= Brighton School (filmmaking) =

English filmmakers active from 1896–1910

Brighton School (fr.: L'école de Brighton) was a loosely associated group of pioneering filmmakers active in the Brighton and Hove area of England from 1896 to 1910. It was mostly a series of shorts and early projects made in the Brighton area.

==History==
The core membership of the group consists of filmmakers George Albert Smith, James Williamson and Esmé Collings as well as engineer Alfred Darling; other names associated with the group include Collings' former business partner William Friese-Greene and the group's London-based distributor Charles Urban.

While they were not the only early filmmakers working in Britain between the years 1895 and 1907, the group is considered to be the most prolific and influential. They are particularly known for their use of innovative techniques, including colour tinted films, trick photography, the first reverse angle shot in Attack on a China Mission (1900) the first close-up in the film Grandma's Reading Glass (1900) and zoom in the film The Big Swallow (1901), achieved by moving the camera closer to the subject. Smith's The Kiss in the Tunnel (1899) is considered to mark the beginnings of narrative editing.

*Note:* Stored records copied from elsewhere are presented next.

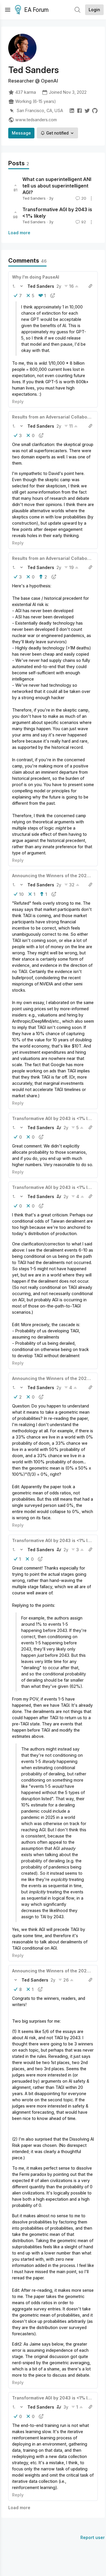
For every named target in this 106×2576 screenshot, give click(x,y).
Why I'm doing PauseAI (35, 276)
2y (59, 286)
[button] (14, 286)
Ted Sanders (34, 198)
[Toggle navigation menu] (7, 9)
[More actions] (91, 198)
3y (66, 2406)
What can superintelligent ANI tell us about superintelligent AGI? (56, 185)
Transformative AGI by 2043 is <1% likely (54, 1118)
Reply (18, 401)
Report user (92, 2537)
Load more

Despite being known as the Brighton School, both George Albert Smith and James Williamson lived and worked in nearby Hove, where they built film studios on the grounds of their houses. Towards the end of the period, the filmmakers increasingly gave way to their scientific and economic pursuits.

The Hove Museum of Creativity has a permanent exhibition dedicated to the filmmakers.

==Term origins==
The term was coined by French film historian Georges Sadoul in an article that was translated and re-published in pamphlet form as British Creators of Film Technique by the British Film Institute in 1948.